しかし、ある日突如としてその鉄板パターンで勝てなくなる時がやってきます。
その原因にはいくつかありすが、その内の一つがファンダメンタルズです。
市場に強材料がある時、ボラティリティがかなり拡大しており、テクニカル分析が役立たないことがあります。
よって、ボラティリティインデックス(恐怖指数)は、常に監視するようにしましょう。
ボラティリティインデックスには、市場全体を表しているもの(一般にVIX指数よ呼ばれているもの)もありますが、自分が取り引きしている商品(ゴールドや原油)や為替(ドル円やユーロドル)の一つ一つにもボラティリティインデックスチャートがありますので、必ずチェックするようにしましょう。
そして、極端にボラティリティが拡大している時は、トレードを控えるようにすると良いでしょう。
連戦連敗の痛み
自分の手法に自信を持っているのなら、それほど大きな痛みを味わうことはないと思います。
しかし、連敗がストレスになっているようなら、今一度トレード手法を検証(バックテスト)する必要があります。
また、過去のトレード記録を参照し勝ちトレードと負けトレードの傾向を確認してみることも有益です(トレード記録は必ずつけるようにしましょう)。
自分の間違いを認めることの痛み
感情的なトレードをしていると、自分の間違いを認めることができません。
感情的なトレードというのは、言い換えれば妄想トレードです。
具体的には以下のような感が伴うトレードです。
- もう少しで反転する
- 塩漬けにしておけばいつかは戻ってくる
- 利確予定価格の前だけど怖いから早めに利確
- ここでエントリーしないと機会損失なので思い切ってエントリー
トレード中に自分の心を観察してみて、少しでもこのような感情があるならば、アクションは待った方が良いでしょう。
エントリーした途端に思惑の逆方向へ
個人的にも過去に何度となく経験しています(笑)。トレードを始めた頃は、そのたびにイラっとしていましたが、今は軽く受け流すことができます。

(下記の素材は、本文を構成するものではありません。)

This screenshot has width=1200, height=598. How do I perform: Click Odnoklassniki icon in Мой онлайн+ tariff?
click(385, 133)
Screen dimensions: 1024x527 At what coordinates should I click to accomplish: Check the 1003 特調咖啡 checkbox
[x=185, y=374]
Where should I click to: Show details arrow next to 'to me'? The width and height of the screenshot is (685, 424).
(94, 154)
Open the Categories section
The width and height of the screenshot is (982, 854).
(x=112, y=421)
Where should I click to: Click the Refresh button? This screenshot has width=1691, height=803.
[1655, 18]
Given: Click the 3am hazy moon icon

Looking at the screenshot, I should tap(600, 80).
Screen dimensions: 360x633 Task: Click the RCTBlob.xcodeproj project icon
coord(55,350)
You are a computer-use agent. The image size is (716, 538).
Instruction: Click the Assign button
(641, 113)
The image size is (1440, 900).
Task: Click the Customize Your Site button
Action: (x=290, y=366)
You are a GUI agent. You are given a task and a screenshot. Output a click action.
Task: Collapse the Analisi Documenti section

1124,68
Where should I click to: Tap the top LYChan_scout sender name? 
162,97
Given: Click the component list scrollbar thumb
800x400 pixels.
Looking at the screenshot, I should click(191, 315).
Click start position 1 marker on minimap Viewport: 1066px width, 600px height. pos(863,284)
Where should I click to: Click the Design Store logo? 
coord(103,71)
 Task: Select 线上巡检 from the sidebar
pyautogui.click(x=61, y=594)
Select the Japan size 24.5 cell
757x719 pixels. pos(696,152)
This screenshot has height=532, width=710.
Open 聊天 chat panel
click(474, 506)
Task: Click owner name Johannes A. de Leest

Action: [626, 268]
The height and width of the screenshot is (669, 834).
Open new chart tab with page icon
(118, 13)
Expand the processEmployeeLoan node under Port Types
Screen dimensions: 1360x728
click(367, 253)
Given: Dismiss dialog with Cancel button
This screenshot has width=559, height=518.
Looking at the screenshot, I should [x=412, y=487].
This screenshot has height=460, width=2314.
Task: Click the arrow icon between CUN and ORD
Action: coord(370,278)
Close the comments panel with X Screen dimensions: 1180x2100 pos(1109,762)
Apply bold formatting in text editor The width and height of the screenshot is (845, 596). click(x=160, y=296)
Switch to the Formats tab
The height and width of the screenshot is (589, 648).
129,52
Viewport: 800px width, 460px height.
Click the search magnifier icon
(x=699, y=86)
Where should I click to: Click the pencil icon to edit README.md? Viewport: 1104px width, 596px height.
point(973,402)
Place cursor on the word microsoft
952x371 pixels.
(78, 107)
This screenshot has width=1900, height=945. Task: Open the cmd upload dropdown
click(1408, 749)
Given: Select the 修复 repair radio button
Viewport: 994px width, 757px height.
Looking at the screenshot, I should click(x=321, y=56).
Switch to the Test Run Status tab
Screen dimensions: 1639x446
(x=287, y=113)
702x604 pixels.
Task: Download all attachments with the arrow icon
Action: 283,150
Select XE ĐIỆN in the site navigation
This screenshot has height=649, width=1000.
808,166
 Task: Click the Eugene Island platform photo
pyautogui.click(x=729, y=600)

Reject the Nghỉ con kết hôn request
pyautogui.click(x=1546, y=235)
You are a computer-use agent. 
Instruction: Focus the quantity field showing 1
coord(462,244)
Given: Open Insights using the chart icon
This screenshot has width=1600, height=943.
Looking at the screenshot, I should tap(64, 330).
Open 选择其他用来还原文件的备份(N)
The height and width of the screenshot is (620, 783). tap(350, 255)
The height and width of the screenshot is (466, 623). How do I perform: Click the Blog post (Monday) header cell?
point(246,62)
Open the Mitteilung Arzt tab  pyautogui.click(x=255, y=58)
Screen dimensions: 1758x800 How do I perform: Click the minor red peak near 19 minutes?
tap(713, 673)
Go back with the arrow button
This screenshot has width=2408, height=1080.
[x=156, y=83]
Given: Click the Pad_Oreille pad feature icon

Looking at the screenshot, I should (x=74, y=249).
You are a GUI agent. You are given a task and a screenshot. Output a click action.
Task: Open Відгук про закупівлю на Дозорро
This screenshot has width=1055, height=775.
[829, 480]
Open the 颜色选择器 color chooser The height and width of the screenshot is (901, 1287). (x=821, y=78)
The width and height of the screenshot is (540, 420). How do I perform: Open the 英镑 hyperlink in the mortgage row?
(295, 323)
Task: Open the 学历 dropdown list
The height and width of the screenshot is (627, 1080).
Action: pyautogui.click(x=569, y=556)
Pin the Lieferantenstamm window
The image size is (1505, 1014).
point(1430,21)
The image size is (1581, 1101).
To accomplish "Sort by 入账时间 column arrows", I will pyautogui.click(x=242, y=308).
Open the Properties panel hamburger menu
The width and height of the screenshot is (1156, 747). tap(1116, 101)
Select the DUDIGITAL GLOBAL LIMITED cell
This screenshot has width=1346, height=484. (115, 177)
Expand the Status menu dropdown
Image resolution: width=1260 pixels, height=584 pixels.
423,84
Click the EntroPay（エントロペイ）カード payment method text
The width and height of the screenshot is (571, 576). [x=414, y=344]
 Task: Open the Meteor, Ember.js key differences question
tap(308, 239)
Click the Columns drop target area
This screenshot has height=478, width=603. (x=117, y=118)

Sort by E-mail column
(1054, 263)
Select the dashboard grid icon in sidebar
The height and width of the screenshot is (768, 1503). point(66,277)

値動きが自分の思惑と反対方向へ動き、ロスカットラインに到達しても平然と損失を確定しなければなりません。これはとても強い痛みを伴います。
でも安心してください。これを何度も繰り返していく内に、徐々に耐性がついてきます(慣れてきます)。
しかし、この痛みを避けていたら、いつまで経っても耐性は身に付きません。絶対に逃げてはいけません。
まとめ
- お金を失うことの痛み
損小利大のトレードを目指し、トレード頻度を減らす。 - 鉄板パターンで負け続き
市場に強材料がある場合、トレードを見合わせる。 - 連戦連敗の痛み
連敗がストレスなら、トレード手法をバックテストで再検証する。 - 自分の間違いを認めることの痛み
感情的なトレードをしていないか確認する。 - エントリーした途端に思惑の逆方向へ
ロスカットから逃げないこと。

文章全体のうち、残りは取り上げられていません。